Re: [PATCH wpan-next 08/11] net: mac802154: Add a warning in the hot path

Alexander Aring <aahringo@xxxxxxxxxx> · Fri, 13 May 2022 10:26:08 -0400

Hi,

On Thu, May 12, 2022 at 10:33 AM Miquel Raynal
<miquel.raynal@xxxxxxxxxxx> wrote:
>
> Hi Alexander,
>
> alex.aring@xxxxxxxxx wrote on Sun, 1 May 2022 20:21:18 -0400:
>
> > Hi,
> >
> > On Thu, Apr 28, 2022 at 3:58 AM Miquel Raynal <miquel.raynal@xxxxxxxxxxx> wrote:
> > >
> > > Hi Alexander,
> > >
> > > alex.aring@xxxxxxxxx wrote on Wed, 27 Apr 2022 14:01:25 -0400:
> > >
> > > > Hi,
> > > >
> > > > On Wed, Apr 27, 2022 at 12:47 PM Miquel Raynal
> > > > <miquel.raynal@xxxxxxxxxxx> wrote:
> > > > >
> > > > > We should never start a transmission after the queue has been stopped.
> > > > >
> > > > > But because it might work we don't kill the function here but rather
> > > > > warn loudly the user that something is wrong.
> > > > >
> > > > > Signed-off-by: Miquel Raynal <miquel.raynal@xxxxxxxxxxx>
> > > > > ---
> > >
> > > [...]
> > >
> > > > > diff --git a/net/mac802154/tx.c b/net/mac802154/tx.c
> > > > > index a8a83f0167bf..021dddfea542 100644
> > > > > --- a/net/mac802154/tx.c
> > > > > +++ b/net/mac802154/tx.c
> > > > > @@ -124,6 +124,8 @@ bool ieee802154_queue_is_held(struct ieee802154_local *local)
> > > > >  static netdev_tx_t
> > > > >  ieee802154_hot_tx(struct ieee802154_local *local, struct sk_buff *skb)
> > > > >  {
> > > > > +       WARN_ON_ONCE(ieee802154_queue_is_stopped(local));
> > > > > +
> > > > >         return ieee802154_tx(local, skb);
> > > > >  }
> > > > >
> > > > > diff --git a/net/mac802154/util.c b/net/mac802154/util.c
> > > > > index 847e0864b575..cfd17a7db532 100644
> > > > > --- a/net/mac802154/util.c
> > > > > +++ b/net/mac802154/util.c
> > > > > @@ -44,6 +44,24 @@ void ieee802154_stop_queue(struct ieee802154_local *local)
> > > > >         rcu_read_unlock();
> > > > >  }
> > > > >
> > > > > +bool ieee802154_queue_is_stopped(struct ieee802154_local *local)
> > > > > +{
> > > > > +       struct ieee802154_sub_if_data *sdata;
> > > > > +       bool stopped = true;
> > > > > +
> > > > > +       rcu_read_lock();
> > > > > +       list_for_each_entry_rcu(sdata, &local->interfaces, list) {
> > > > > +               if (!sdata->dev)
> > > > > +                       continue;
> > > > > +
> > > > > +               if (!netif_queue_stopped(sdata->dev))
> > > > > +                       stopped = false;
> > > > > +       }
> > > > > +       rcu_read_unlock();
> > > > > +
> > > > > +       return stopped;
> > > > > +}
> > > >
> > > > sorry this makes no sense, you using net core functionality to check
> > > > if a queue is stopped in a net core netif callback.

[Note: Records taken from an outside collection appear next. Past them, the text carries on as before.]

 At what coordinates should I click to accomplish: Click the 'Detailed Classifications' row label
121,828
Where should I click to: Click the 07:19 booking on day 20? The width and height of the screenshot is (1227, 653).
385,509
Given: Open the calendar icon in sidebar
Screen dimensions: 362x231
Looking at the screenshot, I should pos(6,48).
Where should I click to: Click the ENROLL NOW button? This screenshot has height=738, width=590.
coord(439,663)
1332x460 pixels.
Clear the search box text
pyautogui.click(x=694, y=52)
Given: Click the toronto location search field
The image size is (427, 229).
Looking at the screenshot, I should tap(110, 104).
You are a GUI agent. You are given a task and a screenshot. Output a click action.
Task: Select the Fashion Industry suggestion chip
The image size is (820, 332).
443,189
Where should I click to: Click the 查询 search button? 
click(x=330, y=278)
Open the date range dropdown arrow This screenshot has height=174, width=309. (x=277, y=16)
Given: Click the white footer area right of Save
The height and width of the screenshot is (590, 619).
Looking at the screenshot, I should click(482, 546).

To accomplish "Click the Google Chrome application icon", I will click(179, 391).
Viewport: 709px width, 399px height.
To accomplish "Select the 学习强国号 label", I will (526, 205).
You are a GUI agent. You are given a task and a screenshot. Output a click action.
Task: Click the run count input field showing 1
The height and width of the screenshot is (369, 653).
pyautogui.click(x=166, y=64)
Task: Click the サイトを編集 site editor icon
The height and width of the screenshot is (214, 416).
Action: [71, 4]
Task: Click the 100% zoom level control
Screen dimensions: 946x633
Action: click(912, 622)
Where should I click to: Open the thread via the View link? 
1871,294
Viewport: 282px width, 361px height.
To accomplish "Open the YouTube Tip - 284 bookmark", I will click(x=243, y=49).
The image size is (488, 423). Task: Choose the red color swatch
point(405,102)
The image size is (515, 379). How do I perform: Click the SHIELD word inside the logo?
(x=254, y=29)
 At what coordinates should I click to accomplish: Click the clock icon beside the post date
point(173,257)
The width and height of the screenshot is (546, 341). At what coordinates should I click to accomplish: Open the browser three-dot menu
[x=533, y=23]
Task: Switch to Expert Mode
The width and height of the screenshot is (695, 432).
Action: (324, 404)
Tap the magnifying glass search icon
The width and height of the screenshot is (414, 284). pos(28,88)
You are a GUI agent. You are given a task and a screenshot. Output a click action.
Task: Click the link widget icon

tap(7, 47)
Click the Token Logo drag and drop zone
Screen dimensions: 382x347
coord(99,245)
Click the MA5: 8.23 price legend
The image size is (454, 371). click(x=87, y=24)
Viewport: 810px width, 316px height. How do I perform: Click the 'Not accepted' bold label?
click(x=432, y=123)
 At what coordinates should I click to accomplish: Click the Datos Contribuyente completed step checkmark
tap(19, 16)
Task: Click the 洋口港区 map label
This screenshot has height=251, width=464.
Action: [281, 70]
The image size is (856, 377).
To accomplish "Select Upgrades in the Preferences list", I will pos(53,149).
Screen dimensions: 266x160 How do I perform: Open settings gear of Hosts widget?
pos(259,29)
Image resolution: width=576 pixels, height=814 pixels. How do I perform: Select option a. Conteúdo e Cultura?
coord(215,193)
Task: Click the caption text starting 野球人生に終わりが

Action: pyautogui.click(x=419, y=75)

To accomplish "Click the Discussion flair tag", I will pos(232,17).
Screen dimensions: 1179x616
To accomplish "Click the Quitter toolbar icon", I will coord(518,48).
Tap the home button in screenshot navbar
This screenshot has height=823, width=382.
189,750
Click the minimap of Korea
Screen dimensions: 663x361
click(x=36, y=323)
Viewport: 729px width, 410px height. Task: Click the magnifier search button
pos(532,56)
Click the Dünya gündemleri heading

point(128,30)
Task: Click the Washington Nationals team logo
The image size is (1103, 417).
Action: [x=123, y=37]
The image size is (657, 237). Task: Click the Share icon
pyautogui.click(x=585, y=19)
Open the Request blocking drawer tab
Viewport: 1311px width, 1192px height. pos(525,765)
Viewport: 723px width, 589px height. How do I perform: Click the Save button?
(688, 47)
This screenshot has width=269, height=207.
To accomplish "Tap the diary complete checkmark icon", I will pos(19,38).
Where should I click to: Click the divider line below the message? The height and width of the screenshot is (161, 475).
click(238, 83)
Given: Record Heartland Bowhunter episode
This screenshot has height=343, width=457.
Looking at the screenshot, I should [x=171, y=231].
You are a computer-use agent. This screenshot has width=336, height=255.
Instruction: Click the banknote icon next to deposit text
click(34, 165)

Whereas the sense
> > > > here for checking if the queue is really stopped is when 802.15.4
> > > > thinks the queue is stopped vs net core netif callback running. It
> > > > means for MLME-ops there are points we want to make sure that net core
> > > > is not handling any xmit and we should check this point and not
> > > > introducing net core functionality checks.
> > >
> > > I think I've mixed two things, your remark makes complete sense. I
> > > should instead here just check a 802.15.4 internal variable.
> > >
> >
> > I am thinking about this patch series... and I think it still has bugs
> > or at least it's easy to have bugs when the context is not right
> > prepared to call a synchronized transmission. We leave here the netdev
> > state machine world for transmit vs e.g. start/stop netif callback...
> > We have a warning here if there is a core netif xmit callback running
> > when 802.15.4 thinks it shouldn't (because we take control of it) but
> > I also think about a kind of the other way around. A warning if
> > 802.15.4 transmits something but the netdev core logic "thinks" it
> > shouldn't.
> >
> > That requires some checks (probably from netcore functionality) to
> > check if we call a 802.15.4 sync xmit but netif core already called
> > stop() callback. The last stop() callback - means the driver_ops
> > stop() callback was called, we have some "open_count" counter there
> > which MUST be incremented before doing any looping of one or several
> > sync transmissions. All I can say is if we call xmit() but the driver
> > is in stop() state... it will break things.
> >
> > My concern is also here that e.g. calling netif down or device
> > suspend() are only two examples I have in my mind right now. I don't
> > know all cases which can occur, that's why we should introduce another
> > WARN_ON_ONCE() for the case that 802.15.4 transmits something but we
> > are in a state where we can't transmit something according to netif
> > state (driver ops called stop()).
> >
> > Can you add such a check as well?
>
> That is a good idea, I have added such a check: if the interface is
> supposed to be down I'll warn and return because I don't think there is
> much we can do in this situation besides avoiding trying to transmit
> anything.
>

ok...

> > And please keep in mind to increment
> > the open count when implementing MLME-ops (or at least handle it
> > somehow), otherwise I guess it's easy to hit the warning. If another
> > user reports warnings and tells us what they did we might know more
> > other "cases" to fix.
>
> I don't think incrementing the open_count counter is the right solution
> here just because the stop call is not supposed to fail and has no
> straightforward ways to be deferred. In particular, just keeping the
> open_count incremented will just avoid the actual driver stop operation
> to be executed and the core will not notice it.
>

the stop callback can sleep, it's the job of the driver to synchronize
it somehow with the transceiver state.

> I came out with another solution: acquiring the rtnl when performing a
> MLME Tx operation to serialize these operations. We can easily have a
> version which just checks the rtnl was acquired as well for situations
> when the MLME operations are called by eg. the nl layer (and thus, with
> the rtnl lock taken automatically).

The rtnl lock needs definitely to be held during such operation.

- Alex